Based on a recommendation from Chase Jarvis, I purchased an G-safe external drive with two raid 0 1TB drives. It’s certainly not the cheapest drive unit out there, but it’s still reasonably priced. It’s very well built, highly respected , and well worth the money. This is a quality piece of equipment.
It was the quality of the product that got me thinking about the quality of my computing environment. Most of my problems seem to relate to the quality of the equipment used and It’s also quality that I sell to my clients. I invest significant sums in quality photographic tools, but had missed the boat with my computing environment.
Perhaps missed the boat is the wrong definition. In my opinion, the PC market has moved downstream to low margin, high volume products with a increasingly limited investment in quality control.
The Apple buying experience
Obviously, as a photographer, I have been hearing from Apple users about their experiences for some time. I ad decided some time ago that upon the retirement of my current system I would review my choice of platforms.
So, I started surfing the apple site to find out more about the products. I also happily discovered that my ASMP membership had a benefit of discounts on Apple equipment. Since I am in Canada, it’s wasn’t clear if I could access the discount, so I decided to phone them with a few questions. Not only did they happily spend over 45 minutes on the phone with my endless stupid questions, Greg (the Apple representative) also understood the requirements of a professional photographer and often anticipated my questions. We even explored a lower end system to see if it might meet my needs for less money. He also recommended several third party vendors for some components, along with simplifying my configuration.
As soon as he found out I was in Canada, every price was in Canadian dollars. This one of the only times I have spoken to a US vendor without doing currency conversions in my head.
The decision
I came to the conclusion that my applications are the most important tools. Lightroom, MS-office (or iWork), Photoshop, and my business apps are all available on the Mac. Most of them allow me to transfer the license and download the new version over the net.
Leaving XP for Windows 7 requires the same amount of work, if not more, than moving to Mac and I fear Windows 7 is just a fancy release of Windows Vista with some of the bugs fixed (and new ones added). I also suspect buying another windows platform is just going to give me more grief from cheaply made components.
The Mac OS is basically an implementation of the mature (and stable) Unix operationg system with a sophisticated graphical interface.
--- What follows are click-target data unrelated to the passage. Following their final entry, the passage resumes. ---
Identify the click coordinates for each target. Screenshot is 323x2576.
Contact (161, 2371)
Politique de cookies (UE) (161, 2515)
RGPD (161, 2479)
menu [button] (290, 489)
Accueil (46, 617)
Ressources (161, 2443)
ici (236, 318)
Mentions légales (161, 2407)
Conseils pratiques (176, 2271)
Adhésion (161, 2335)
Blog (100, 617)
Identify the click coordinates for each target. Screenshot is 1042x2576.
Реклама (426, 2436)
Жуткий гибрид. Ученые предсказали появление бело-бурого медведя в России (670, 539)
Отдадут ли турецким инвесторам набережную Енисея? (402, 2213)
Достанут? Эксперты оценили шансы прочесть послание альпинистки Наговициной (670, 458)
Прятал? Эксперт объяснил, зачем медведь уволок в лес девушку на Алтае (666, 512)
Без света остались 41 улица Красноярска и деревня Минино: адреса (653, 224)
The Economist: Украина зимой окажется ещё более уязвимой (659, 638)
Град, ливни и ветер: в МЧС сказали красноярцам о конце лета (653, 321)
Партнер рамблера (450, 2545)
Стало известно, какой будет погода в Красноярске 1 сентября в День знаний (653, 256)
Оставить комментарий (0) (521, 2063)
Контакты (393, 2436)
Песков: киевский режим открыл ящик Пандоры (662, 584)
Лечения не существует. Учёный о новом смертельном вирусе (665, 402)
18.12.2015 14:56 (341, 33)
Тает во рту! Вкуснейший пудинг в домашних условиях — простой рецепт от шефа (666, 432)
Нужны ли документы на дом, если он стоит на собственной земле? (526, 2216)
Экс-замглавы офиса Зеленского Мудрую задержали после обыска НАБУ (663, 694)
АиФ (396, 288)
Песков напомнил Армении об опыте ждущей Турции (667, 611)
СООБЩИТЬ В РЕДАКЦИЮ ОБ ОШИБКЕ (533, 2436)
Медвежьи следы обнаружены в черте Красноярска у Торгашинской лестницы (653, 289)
So…..I decided to take the plunge.
Now, I am not a half way kind of person, nor do I plan for the short term. If my plan is on track. I will have quality equipment that will last a long time. I expect to move into less critical roles, but avoid the forklift upgrades of the PC world.
So I ordered the MAC Pro with dual 4-core Nehelam chips and 16GB of memory. I can go to a max of 32GB, but this is the limit of the memory chips available, not the OS.The memory DIMMS for 32GB were quite expensive, so I opted for 16GB and a future upgrade in the distant future. I went for the dual CPUs to retain the option of perhaps moving into video.
I can run my 4GB Windows system as a virtual machine, if I want and still have plenty of memory.
I went with the 30″ apple monitor, as I have been hearing rave review about this monitor for some time. I’ll still use my old monitor, but I’m moving to a dual configuration. I’ve really started to see the benefits of increased monitor real estate.
I’ve also ordered a Mac Air laptop, as I need to be able to get mobile. I’m still unsure if the Mac Pro laptop might have been a better choice, but the Air is significantly lighter.
So now I await the equipment arrival and hope the old system holds together for the migration.